Ach, Meneer, ik ben stekeblind; ik ken u niet.

Lancelot:

Neen, en ook al hadt u je oogen, dan zou je me misschien toch niet kennen: dàt is eerst een knappe vader die zijn eigen kind kent. Komaan, ouwe man, ik zal je nieuws van je zoon vertellen. (Hij knielt.) Geef me je zegen: de waarheid komt toch aan 't licht; moord kan niet lang verborgen blijven, maar wel van wien iemand de zoon is; maar in 't eind komt de waarheid toch aan den dag.

Gobbo:

Sta asjeblieft op, Meneer. Ik ben er zeker van dat u mijn jongen Lancelot niet bent.

Lancelot:

Laten we er asjeblieft geen gekheid meer over maken, maar geef me uw zegen: ik ben Lancelot, je jongen die was, je zoon die is, je kind dat zal zijn.

Gobbo:

Ik kan niet gelooven dat u me zoon bent.

Lancelot:

Ik weet niet wat ik daarvan zeggen moet; maar ik ben Lancelot, de knecht van den Jood, en ik ben er zeker van dat uw vrouw, Grietje, mijn moeder is.

Gobbo:

Waarachtig, haar naam is ook Grietje; en ik zweer d'er op, dat als jij Lancelot bent, je mijn eigen vleesch en bloed bent. Mijn Hemel, de jongen zou EdelAchtbare kunnen wezen! Wat heb je een baard gekregen! Je hebt meer haar aan je kin dan mijn karrepaard Dorus aan z'n staart.28

Lancelot:

Dan groeit Dorus z'n staart bepaald tegen z'n rug op; want ik weet zeker dat hij meer haar in zijn staart had dan ik op mijn gezicht, toen ik hem 't laatst zag.

Gobbo:

Heere, Heere, wat ben je veranderd! En kan je 't nogal goed met je meester vinden? 'k Heb 'n cadeautje voor 'm meêgebracht. Hoe sta je nu met hem?

Lancelot:

Goed, goed; maar, nu ik er mijn zinnen op gezet heb weg te loopen, heb ik voor mij geen zin stil te zitten voordat ik een eind heb geloopen. Mijn meester is op en top een Jood: hem een cadeau geven! Geef hem een strop: ik word uitgehongerd in zijn dienst; je kunt al m'n vingers met mijn ribben tellen. Vader ik ben blij dat je gekomen bent: geef je cadeau liever aan 'n zekeren menheer Bassanio, die bizonder mooie livreien geeft. Als ik hem niet mag dienen, dan zal ik zoover loopen als God me grond geeft. – O wat 'n mooi buitenkansje! daar komt hij zelf aan; – naar hem toe, vader: want ik ben een Jood, als ik den Jood langer wil dienen.

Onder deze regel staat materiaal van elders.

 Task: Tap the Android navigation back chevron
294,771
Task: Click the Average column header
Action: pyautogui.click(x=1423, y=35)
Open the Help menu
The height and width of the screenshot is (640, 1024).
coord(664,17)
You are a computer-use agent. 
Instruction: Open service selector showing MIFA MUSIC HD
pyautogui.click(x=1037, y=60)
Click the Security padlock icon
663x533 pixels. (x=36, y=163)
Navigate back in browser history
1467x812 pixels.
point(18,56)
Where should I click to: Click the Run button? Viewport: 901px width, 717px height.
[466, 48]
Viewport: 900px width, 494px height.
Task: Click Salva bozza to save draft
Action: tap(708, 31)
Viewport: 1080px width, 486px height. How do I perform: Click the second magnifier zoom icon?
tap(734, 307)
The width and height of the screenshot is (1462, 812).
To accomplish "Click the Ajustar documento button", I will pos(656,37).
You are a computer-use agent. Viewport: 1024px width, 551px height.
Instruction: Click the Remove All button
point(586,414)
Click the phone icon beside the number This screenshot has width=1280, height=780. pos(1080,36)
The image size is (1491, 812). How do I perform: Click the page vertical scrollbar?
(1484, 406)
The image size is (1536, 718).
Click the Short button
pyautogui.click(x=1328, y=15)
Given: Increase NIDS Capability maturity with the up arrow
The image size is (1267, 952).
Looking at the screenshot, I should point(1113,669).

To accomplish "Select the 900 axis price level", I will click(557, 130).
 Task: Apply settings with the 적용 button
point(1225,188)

Bassanio komt met Leonardo en ander gevolg op.

Bassanio:

Dat kun je wel doen: – maar laat er zóó'n haast achter gezet worden, dat 't souper op z'n laatst om vijf uur klaar is. Laat deze brieven bezorgen; laat de livreien maken, en vraag of Gratiano dadelijk bij me aan huis komt.

20

Hier in den zin van kieskeurig.

21

De Shah van Perzie.

22

Zie Ant. en Cleop IV, 12, 45.

23

Een andere naam voor Hercules.

24

nl. om den eed af te leggen.

25

Italiaansch voor: Weg!

26

Hij bedoelt direkt.

27

De Parcen of Schikgodinnen.

28

Lancelot knielt met den rug naar zijn vader, die bij 't betasten van Lancelots hoofdhaar denkt dat hij een baard te pakken heeft.